The average person inhales around 25,000 times a day
filtering 10,000 litres of air for oxygen and producing approx 900 grams of
CO2, more if physically active. With over 6 billion of us that’s close to 6
trillion tonnes of CO2 a day. Seems like
one of those figures meant to restrain your desire to sigh and instead consider
draconian population control. But don’t hold your breath! What we are exhaling
is fast cycle CO2 - it was absorbed by eating plants and animals that ate
plants. Emitting this CO2 doesn’t make
any difference to atmospheric levels as it would have decomposed and re-entered
the environment within a short time period anyway. So breathe easy.

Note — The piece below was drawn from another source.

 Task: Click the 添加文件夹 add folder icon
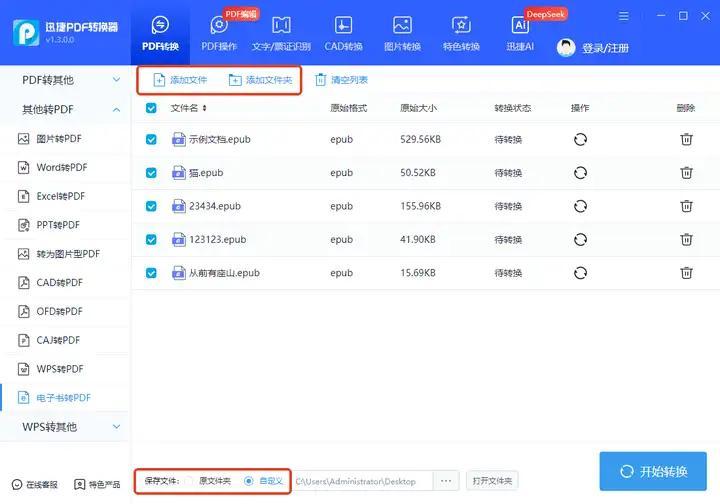[x=235, y=80]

It’s become a much maligned substance, but, like our
decision to consider guns evil (when it’s the person using them), or that money
is evil (when it’s the love of it), carbon is the scapegoat side effect of our
lifestyle.
Carbon is naturally sequestered in coal, oil, and organic
matter over millions of years and we’ve become adept at extracting it. We have
a myriad of techniques devised to access the stored energy to do everything
from increase the carbon value in our toast (by burning it) to converting it
into plastic boxes plugged into fossil fuel based energy sources used to exchange electronic information,
sometimes all day, in the thermostatically controlled atmosphere of a home or
office.
We are so inventive with the stuff, we drop it below –78.5o
and use it to make dry ice to augment
nightclub atmosphere in which we toss back drinks livened up with little
bubbles made of the same stuff. There seems to be no end to the things we can
do with two oxygen atoms covalently bonded to a single carbon atom.

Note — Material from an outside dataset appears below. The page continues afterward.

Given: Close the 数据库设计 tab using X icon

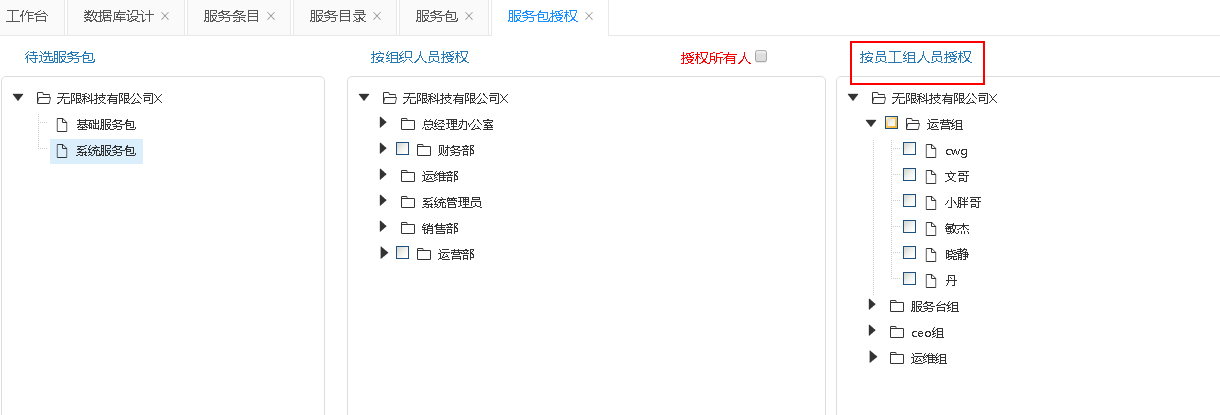Looking at the screenshot, I should pos(165,17).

It’s difficult to visualize 391ppm of carbon suspended in
the atmosphere. The problem is it’s invisible to the eye and odourless and
unless you have a Photo acoustic Field Gas-Monitor handy you can only measure
its effects by the number of magazine articles and news bulletins the subject
generates.
However, when we drive to work and flick switches on
electrical appliances we can visualise our contribution to the carbon equation
by understanding that on average, for every litre of petrol we burn, 2.4 kilos
of CO2 is created and this pollutes 10,500 litres of fresh air. Every kilowatt
hour of coal produced electricity creates approximately 1 kilogram of CO2. An average household uses 15 kWh a day,
polluting 65,000 litres of air.
For the
eco-worrier, when it comes to the carbon cycle, the best advice is to get on
yours and don’t be frightened to exhale!
6 comments:
Hi Linda,
Great post, the carbon atom is not our fault, only our misuse of it and breaking the natural carbon cycle. However as half of the post is hidden in black text, it was difficult to read until I figured out that I had to highlight it to read it. Nice trick, that will confuse the Big carbon lobby!
Gav :-)
LOL! Fixed
errr........I hate to say this but lots of it is now long lines going under the side bar!
:)
viv in dn
Mine was viewing fine. How strange. Copied and pasted as unformatted text and I think the issue is resolved. Thanks for pointing it out Knutty Knitter.
With over 6 billion of us that’s close to 6 trillion tonnes of CO2 a day.
No it's not. 6 billion of us would need to produce 1000 tonnes of CO2 per day to meet this figure, which is not going to happen simply by breathing.
Well there you go, I was never any good at maths.